TORONTO, Ont.
Canada’s leading franchised specialty coffee retailer last week unveiled a national television campaign promoting eight specialty teas.
A television spot by Mississauga-based Second Cup Ltd. highlights eight colorful new whole leaf teas and tisanes served in poly pyramid bags at the company’s 360 cafes.
"We are proud to offer a more premium, better tasting tea that is sustainably resourced while contributing to a better customer experience," says Stacey Mowbray, President and CEO of Second Cup.
"Our company has fully embraced the opportunity to align our teas to the same quality standards of our brewed coffee. We are confident that our new line will reinvigorate tea sales,” says Mowbray.
Tea sales are under-indexed according to the company which reported $25.2 million in 2010 revenue and will open 25-30 new cafes in 2011.
Specialty tea consumption has climbed quickly and is broad-based enough to justify the expense of 15-second commercials, says Patrick Russell, Product Developer and the blender responsible for “rejuvenating” the tea platform.
Second Cup has changed its tea platform three times since the early 1990s in what Russell describes as a “natural progression from CTC in paper bags to a private label program and then whole leaf.” The latest offerings are Rainforest Alliance certified and conform to the Ethical Tea Partnership guidelines, says Russell.
“Recent research suggests that the average Canadian drinks two coffees a day, but also drinks one tea, and that 44 percent of people here had tea yesterday,” says Russell.
Tea is a good fit for a coffee shop, he says. “In addition to shared consumption, there is an obvious and strong movement towards tea drinking and experimentation. This is in part driven by the association of tea with health messaging, changing demographics, (including an aging baby boom generation) and an increase in new customers that come from traditional tea consuming countries,” says Russell.
Tea Pedigree |
“These forces have joined with a growing demand for small luxuries in life that resonate with personal demands for healthy natural products which is why our super premium tea offerings are the perfect fit,” says Russell who spent a year selecting the teas and supporting the development of a company-wide training program to make sure the bag-in service includes an opportunity for associates to answer customer questions.

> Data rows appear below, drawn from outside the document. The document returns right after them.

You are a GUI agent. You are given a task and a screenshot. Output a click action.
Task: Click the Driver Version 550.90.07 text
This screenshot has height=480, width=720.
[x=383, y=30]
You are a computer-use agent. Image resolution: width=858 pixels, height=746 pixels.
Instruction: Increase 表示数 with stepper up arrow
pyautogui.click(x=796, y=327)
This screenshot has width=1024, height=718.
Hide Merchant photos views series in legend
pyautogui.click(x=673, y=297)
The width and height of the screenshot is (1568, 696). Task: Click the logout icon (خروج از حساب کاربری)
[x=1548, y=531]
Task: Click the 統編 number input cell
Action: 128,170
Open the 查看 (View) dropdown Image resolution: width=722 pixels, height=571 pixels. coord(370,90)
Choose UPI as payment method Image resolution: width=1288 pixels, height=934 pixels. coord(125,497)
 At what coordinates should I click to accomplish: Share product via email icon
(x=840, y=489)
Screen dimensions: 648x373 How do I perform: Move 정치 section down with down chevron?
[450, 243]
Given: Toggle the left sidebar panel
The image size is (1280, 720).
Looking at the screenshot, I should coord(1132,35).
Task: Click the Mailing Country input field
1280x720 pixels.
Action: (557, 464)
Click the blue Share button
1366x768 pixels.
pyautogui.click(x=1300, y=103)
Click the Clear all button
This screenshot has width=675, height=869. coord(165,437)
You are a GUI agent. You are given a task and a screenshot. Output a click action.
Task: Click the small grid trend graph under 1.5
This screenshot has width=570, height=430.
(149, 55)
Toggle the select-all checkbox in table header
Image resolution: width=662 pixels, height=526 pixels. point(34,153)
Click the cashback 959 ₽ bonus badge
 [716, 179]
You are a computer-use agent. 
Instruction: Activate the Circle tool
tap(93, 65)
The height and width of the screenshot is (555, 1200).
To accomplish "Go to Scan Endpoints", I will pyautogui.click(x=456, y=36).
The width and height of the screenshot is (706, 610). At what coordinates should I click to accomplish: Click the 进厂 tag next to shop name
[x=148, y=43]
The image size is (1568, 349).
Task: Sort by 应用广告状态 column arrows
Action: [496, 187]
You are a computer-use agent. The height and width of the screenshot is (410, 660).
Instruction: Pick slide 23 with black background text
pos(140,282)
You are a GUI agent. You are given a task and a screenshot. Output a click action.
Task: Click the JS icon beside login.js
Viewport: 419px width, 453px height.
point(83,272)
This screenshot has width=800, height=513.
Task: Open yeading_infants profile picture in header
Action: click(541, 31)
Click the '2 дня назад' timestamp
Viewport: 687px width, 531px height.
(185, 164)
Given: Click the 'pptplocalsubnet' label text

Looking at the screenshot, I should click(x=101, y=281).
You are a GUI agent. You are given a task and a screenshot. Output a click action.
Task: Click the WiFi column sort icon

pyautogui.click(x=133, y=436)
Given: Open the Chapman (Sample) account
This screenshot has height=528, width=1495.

Canada is a nation of hot tea drinkers and home to several fast-growing tea retail chains. Canadians drank 380 million foodservice servings of hot tea last year. Sixty percent of the population drinks tea, averaging 6.6 cups per week with almost 30 percent steeping more than 15 cups per week. The specialty category enjoys 3.5 percent growth according to NPD Group/CREST®.
“The tea is the hero in this campaign. Not people enjoying tea — the teas themselves,” Russell says proudly. “It took a year to get it right and it is something we are all behind,” he says. The commercials air for six weeks. The company simultaneously launched a Facebook, YouTube and Twitter campaign and will make extensive use of social media promotions. The program features extensive in-store supporting materials.
Teas are priced regionally at $1.90 or $1.95 for any size, with both English Breakfast and Wildberry available as brewed iced tea. Extraction temperatures vary from 190- to 195-degrees depending on the hot water delivery system available in cafe. Preparation is no more laborious than other beverages and as such is not more costly in terms of labor, according to the company.
The firm’s 4,000 associates were trained to properly steep and serve these teas and to help customers migrate through the portfolio. They can all explain the basics, where the tea is from, what is different about the oxidation but they are not trained to the level of Canadian Tea Association sommeliers. “This all about guest service,” says Russell, “we make sure associates take into account our guest’s mood, energy and flavor preference when helping select what is right for them.”
The eight teas, a holiday blend and a tisane (described in detail at right) establish a baseline of quality, representing different families of tea, explains Russell. Blends are authentic but distinct. The breakfast tea blend, for example, contains expensive Darjeeling tea from India. The decaffeinated version uses the more expensive liquid CO2 method of extraction to avoid solvent residue. Teas are overwrapped in a foil sachet, 12 to a box. He prefers compostable bags to poly, says Russell, but pyramids made of plant-based materials didn’t seal reliably.
As to starring in the commercial, Russell admits “the blush factor is high, but we wanted to be able to tell the story from our perspective. My colleagues who appear in the spot really do talk about how excited we are about the teas we are bringing in.”
Additional teas will be added in the months ahead, says Russell, who is eager to add a white tea to the lineup. But, before he does, “we intend to listen closely to what the market will tell us,” he says.